The UNODC is right about this. As well as prohibiting production, supply and use of some drugs for non-medical purposes, the UN Single Convention on Narcotic Drugs also regulates production, supply and use of many of the same drugs for medical purposes. Half the world's opium is legally grown for this medical market, but with few if any of the negative consequences that we see in the equivalent prohibited market.

It is, however, unacceptable that neither the UN nor its member governments have meaningfully assessed these unintended consequences to establish whether they outweigh the intended consequences of the current system. The Alternative World Drug Report, a publication from the Count the Costs initiative, co-ordinated by Transform Drug Policy Foundation, for which I work, fills this gap. It details the full range of negative impacts resulting from choosing an enforcement-led approach. The report also describes the options for controlling drugs, including intensifying the war on drugs, maintaining the status quo, health-led approaches and legal state regulation and control.

It ends with a call on UN member states to count the costs of the war on drugs, and properly explore all alternatives that might deliver better outcomes – a call now backed by over 100 NGOs from across the globe.

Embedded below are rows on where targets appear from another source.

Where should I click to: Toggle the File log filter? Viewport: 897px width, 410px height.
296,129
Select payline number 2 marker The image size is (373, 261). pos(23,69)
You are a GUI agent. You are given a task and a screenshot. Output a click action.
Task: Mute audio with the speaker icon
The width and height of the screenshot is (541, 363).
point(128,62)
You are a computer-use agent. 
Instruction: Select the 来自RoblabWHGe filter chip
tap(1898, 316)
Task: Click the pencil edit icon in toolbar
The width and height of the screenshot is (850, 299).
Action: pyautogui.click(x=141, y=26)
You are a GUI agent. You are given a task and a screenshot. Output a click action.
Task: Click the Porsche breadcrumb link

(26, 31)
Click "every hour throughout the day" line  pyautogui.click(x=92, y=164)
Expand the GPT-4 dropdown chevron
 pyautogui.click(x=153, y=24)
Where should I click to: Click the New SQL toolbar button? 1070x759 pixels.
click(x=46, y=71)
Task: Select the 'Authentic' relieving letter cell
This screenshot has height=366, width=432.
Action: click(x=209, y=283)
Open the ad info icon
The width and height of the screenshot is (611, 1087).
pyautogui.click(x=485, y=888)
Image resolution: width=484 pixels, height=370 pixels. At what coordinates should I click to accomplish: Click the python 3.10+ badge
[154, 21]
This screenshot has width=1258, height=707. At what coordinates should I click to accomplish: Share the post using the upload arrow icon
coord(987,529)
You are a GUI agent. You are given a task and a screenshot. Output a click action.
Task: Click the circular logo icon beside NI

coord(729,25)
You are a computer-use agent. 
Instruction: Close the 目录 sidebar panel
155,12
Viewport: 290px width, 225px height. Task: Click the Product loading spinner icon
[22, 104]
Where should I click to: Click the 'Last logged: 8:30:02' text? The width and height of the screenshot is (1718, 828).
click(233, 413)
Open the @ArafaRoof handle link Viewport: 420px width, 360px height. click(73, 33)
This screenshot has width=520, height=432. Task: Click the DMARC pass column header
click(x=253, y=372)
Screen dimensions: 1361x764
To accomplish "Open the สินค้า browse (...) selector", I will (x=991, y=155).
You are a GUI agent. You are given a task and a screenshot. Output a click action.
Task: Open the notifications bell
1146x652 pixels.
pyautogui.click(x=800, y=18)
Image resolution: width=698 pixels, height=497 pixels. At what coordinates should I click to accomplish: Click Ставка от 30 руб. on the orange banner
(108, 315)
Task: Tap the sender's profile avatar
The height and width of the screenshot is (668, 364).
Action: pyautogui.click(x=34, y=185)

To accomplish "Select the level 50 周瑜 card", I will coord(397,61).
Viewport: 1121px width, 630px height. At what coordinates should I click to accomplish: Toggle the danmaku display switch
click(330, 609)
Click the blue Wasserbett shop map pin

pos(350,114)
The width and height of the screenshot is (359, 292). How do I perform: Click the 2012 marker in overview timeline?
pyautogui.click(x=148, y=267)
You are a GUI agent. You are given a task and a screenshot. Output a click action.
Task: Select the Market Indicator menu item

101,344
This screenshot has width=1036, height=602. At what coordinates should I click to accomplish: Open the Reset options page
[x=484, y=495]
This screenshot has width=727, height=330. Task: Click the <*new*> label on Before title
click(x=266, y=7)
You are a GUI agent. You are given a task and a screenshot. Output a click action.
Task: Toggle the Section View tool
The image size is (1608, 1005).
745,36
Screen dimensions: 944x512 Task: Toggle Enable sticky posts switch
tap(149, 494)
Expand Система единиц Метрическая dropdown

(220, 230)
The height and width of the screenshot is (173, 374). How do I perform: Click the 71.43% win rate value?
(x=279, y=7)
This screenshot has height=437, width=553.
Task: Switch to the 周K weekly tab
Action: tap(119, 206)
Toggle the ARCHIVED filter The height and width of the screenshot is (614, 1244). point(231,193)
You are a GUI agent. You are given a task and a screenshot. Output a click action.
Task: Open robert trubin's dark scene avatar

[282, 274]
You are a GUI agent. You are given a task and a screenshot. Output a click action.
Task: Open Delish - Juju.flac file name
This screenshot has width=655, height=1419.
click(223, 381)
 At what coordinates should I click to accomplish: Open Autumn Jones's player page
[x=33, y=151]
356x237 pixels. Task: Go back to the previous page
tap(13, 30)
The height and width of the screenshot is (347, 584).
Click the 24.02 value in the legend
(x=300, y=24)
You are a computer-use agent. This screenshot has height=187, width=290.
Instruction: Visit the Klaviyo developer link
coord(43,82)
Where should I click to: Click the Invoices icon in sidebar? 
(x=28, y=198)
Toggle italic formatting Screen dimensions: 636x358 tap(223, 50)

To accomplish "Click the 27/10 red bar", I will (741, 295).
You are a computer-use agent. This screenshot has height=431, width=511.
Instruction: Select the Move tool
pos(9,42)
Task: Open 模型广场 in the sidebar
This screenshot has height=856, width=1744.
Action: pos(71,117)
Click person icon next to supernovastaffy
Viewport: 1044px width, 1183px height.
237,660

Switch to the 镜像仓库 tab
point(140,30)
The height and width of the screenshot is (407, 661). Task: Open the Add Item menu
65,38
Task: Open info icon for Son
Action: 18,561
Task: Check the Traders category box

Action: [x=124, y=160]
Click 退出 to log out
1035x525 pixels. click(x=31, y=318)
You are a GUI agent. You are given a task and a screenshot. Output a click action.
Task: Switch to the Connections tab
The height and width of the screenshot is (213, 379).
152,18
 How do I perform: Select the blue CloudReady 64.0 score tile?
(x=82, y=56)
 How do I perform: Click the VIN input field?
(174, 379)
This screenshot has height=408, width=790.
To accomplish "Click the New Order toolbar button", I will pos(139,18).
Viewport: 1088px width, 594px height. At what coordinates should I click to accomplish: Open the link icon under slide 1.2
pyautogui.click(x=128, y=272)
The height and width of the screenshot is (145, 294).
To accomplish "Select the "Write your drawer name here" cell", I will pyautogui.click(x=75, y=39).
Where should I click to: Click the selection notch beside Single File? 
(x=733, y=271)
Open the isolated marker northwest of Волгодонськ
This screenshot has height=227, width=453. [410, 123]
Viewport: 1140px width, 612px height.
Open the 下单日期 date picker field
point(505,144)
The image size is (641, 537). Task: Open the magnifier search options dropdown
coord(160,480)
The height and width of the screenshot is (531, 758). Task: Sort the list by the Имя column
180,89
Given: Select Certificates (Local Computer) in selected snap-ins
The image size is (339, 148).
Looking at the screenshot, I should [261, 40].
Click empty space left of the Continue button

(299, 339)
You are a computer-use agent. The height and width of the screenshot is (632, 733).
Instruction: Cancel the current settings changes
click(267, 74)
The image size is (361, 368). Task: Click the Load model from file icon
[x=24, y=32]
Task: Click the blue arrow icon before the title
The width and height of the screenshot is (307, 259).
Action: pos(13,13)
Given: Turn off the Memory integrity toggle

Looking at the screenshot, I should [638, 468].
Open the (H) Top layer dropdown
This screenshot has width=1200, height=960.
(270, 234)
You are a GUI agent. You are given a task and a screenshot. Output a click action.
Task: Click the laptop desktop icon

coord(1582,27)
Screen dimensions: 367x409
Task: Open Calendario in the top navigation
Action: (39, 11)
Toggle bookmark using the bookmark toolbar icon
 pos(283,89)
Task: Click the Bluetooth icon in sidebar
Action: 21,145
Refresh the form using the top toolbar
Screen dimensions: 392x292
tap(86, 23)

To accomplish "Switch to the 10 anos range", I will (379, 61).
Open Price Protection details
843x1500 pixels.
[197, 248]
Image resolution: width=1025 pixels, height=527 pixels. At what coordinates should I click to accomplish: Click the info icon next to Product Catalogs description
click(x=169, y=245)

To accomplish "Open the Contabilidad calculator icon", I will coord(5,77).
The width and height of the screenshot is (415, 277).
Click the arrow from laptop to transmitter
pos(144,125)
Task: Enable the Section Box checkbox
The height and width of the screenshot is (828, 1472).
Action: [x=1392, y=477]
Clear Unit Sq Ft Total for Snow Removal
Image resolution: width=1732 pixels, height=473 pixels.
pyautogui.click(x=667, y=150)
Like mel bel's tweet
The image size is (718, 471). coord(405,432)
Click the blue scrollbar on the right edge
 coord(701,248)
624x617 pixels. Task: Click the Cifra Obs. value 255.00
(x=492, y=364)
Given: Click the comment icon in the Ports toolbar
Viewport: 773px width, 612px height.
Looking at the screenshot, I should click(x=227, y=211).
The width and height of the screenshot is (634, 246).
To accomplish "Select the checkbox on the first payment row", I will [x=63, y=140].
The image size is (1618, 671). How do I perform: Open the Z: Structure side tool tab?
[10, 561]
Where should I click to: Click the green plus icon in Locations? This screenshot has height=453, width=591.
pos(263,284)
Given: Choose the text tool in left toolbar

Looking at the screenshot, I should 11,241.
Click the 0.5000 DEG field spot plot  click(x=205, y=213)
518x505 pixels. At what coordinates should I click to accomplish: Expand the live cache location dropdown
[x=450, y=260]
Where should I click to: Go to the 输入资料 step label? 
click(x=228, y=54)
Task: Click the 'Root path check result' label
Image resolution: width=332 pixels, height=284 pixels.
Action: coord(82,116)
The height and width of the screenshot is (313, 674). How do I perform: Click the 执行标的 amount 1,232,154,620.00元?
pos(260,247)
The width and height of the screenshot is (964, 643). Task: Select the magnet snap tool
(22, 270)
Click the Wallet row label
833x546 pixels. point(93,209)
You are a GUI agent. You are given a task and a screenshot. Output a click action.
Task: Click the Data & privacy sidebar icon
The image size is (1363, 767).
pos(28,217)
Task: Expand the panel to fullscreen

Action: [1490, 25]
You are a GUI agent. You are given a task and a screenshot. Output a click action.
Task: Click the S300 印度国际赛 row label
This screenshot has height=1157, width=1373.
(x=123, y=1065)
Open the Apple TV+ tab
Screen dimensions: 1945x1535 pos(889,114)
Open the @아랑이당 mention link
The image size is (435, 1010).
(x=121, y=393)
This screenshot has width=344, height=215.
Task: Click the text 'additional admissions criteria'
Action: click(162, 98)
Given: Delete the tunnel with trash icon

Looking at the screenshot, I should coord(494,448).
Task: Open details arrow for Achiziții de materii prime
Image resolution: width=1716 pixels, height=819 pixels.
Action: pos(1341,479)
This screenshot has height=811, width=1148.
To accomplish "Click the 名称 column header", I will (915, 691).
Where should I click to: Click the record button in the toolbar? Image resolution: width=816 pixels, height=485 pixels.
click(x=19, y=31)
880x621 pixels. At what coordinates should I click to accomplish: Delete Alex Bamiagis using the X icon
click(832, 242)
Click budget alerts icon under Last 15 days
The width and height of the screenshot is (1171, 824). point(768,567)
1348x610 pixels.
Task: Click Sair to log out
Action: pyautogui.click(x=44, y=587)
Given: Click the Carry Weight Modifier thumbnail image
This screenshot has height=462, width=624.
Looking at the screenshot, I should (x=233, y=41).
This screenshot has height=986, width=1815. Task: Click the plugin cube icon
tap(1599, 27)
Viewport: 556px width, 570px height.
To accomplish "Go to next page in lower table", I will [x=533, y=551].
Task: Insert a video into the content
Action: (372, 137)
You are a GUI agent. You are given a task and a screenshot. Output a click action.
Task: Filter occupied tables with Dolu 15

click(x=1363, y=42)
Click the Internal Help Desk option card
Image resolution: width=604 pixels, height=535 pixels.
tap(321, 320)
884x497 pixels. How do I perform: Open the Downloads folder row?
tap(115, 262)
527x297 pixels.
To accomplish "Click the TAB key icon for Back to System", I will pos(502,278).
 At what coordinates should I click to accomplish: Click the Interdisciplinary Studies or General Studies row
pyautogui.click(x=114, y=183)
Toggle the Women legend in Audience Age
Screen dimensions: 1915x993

This call is starting to have resonance worldwide. In April, the summit of the Organisation of American States (OAS), committed to conduct the first ever official review of all policy options in the region. During discussions, President Obama said: "I think it is entirely legitimate to have a conversation about whether the laws in place are ones that are doing more harm than good in certain places." He had earlier said that he considered legalisation an "entirely legitimate topic for debate".

Meanwhile, the UK does not even having an evaluation framework to assess the efficacy of its current drug strategy, let alone a system to assess possible alternatives. As the home affairs select committee progresses toward the completion of its current evidence sessions, inquiring into UK drug policy, it is more important than ever that it calls for a comprehensive evidence-based review of all policy options.

Successive governments are spending our hard-earned cash on a prohibition-based approach that at the least is causing and exacerbating significant harms. In all likelihood it is, as Obama says, causing more harm than good. The "war on drugs" is a policy choice. There are other options that, at the very least, should be debated and explored using the best possible evidence. For the sake of their citizens, all UN member states have a duty to make sure that now happens.